**Document excerpt**.
________________

The LM-Playschool Challenge

A Challenge for Improving LLMs Through Learning from Dialogue Game Interaction

Latest News

[2025/04/14] Our paper describing the challenge's environment has been released on arXiv! Link
[2025/02/20] Our paper "Triangulating LLM Progress through Benchmarks, Games, and Cognitive Tests" is out on arXiv! Link

A Playschool for LLMs

Despite the great advancements accomplished by the community in both training and post-training methodologies, at the moment models are still lacking a wide range of key collaborative interactional competences that human language users possess, even when provided with much larger amounts of data.

With the goal of overcoming such limitations of current training regimes, the LM Playschool Challenge targets significant advances in the efficient development of collaborative AI systems and promotes research on training regimes that are best suited for creating agentic conversational language models (ACLMs).

The LM Playschool Challenge therefore poses the following questions:

How can we efficiently improve pre-trained LMs towards modelling a collaborative language understander and user, given a fixed token post-training budget?
- More specifically, what role can structured interaction with another agent play in the training process?

Why a Playschool?
The focus of the competition are pre-trained (and instruction-tuned) models which, metaphorically are still children when compared to humans but are not newborn babies anymore. Similarly to them, they are therefore ready to join a place (the Playschool), where they can engage in structured, interactive activities with others and potentially strengthening their collaborative and general language use capabilities.

What we Provide

The challenge organisers provide a setup (the Playpen) for conducting such structured interactions — language games, or “Sprachspiel”, in Wittgenstein’s terminology—, which offers as learning signal both linguistic feedback from a teacher (clarification requests, corrections) as well as feedback from the (interaction) environment (task success or failure), and which provides some control over the training process to the learner. (This will be based on the clembench environment, with some modifications that will be released soon.)

________________

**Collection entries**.
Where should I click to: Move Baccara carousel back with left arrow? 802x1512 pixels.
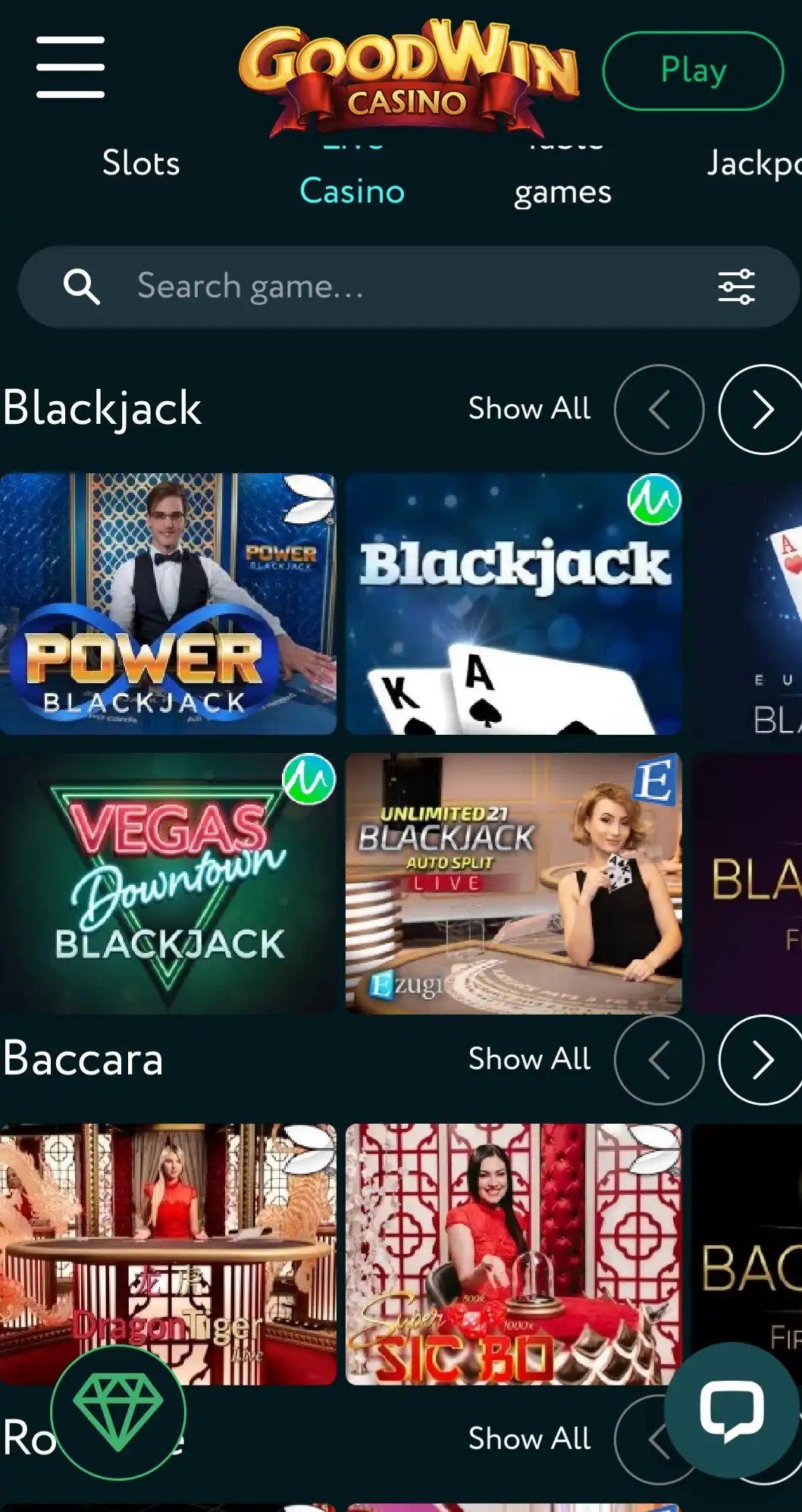[x=659, y=1059]
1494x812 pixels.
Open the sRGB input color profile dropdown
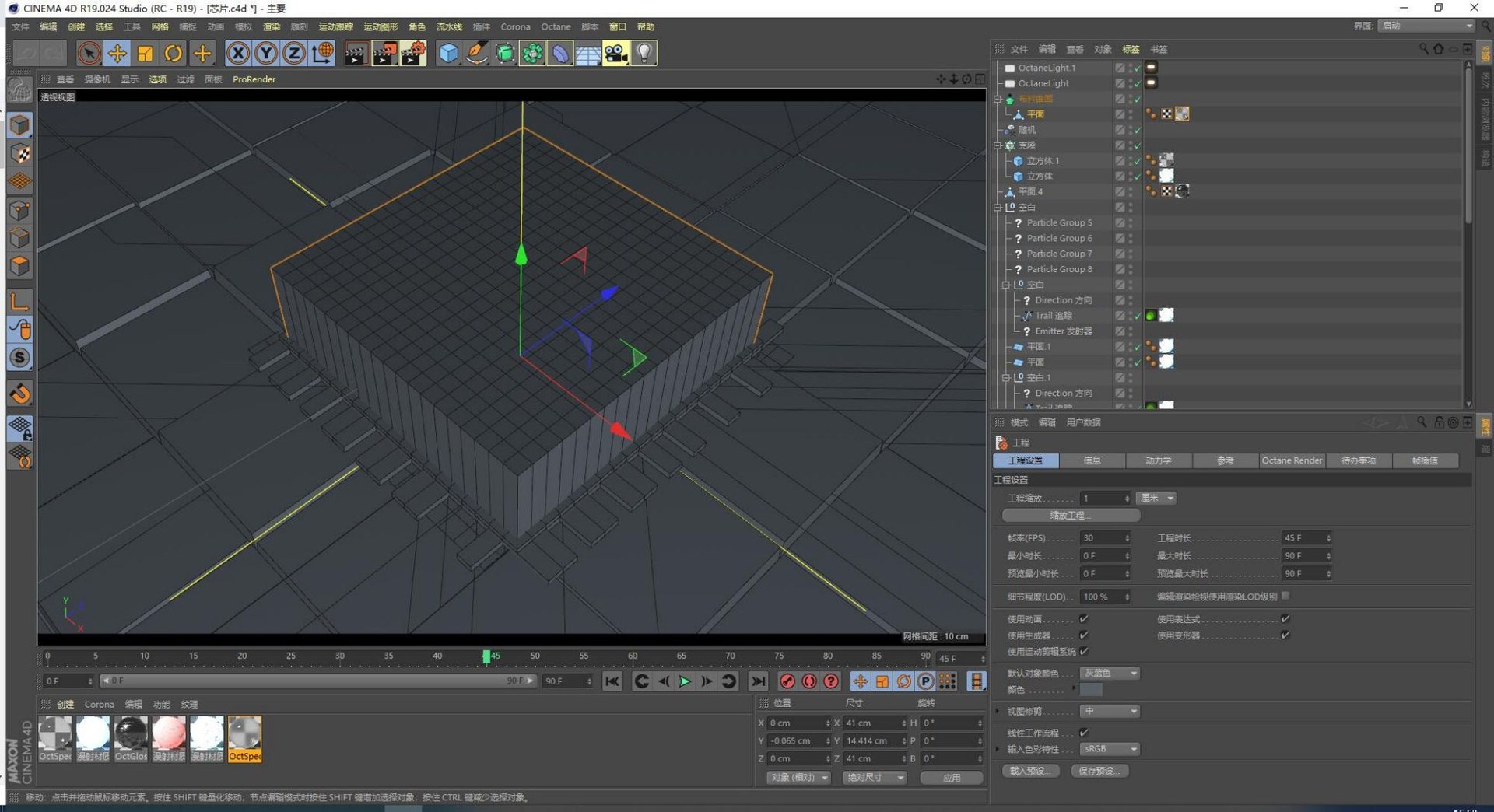point(1110,749)
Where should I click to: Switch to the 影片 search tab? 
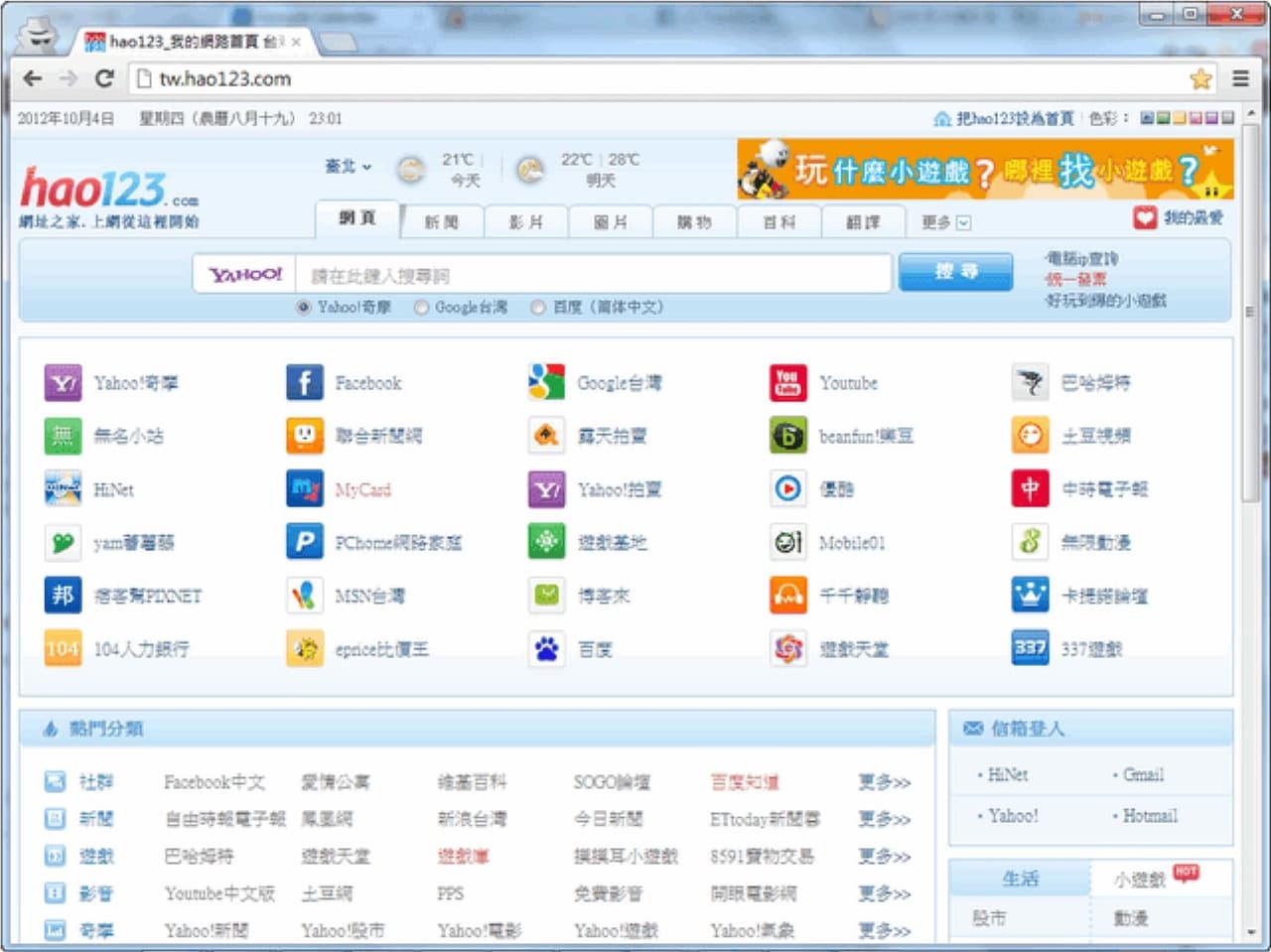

________________

**Tasks to complete**.
1) Answer the following about the LM Playschool page:
(a) On what date was the paper describing the challenge's environment released on arXiv?
(b) What name is given to the setup that the challenge organisers provide for structured interactions?
(c) Which environment will that setup be based on?
2) Transcribe the LM Playschool page verbatim, everything from "Despite the great" down to "amounts of data.".
The data were drawn from a separate source.

**Solutions**.
1)
(a) 2025/04/14
(b) The Playpen
(c) The clembench environment, with some modifications

2)
Despite the great advancements accomplished by the community in both training and post-training methodologies, at the moment models are still lacking a wide range of key collaborative interactional competences that human language users possess, even when provided with much larger amounts of data.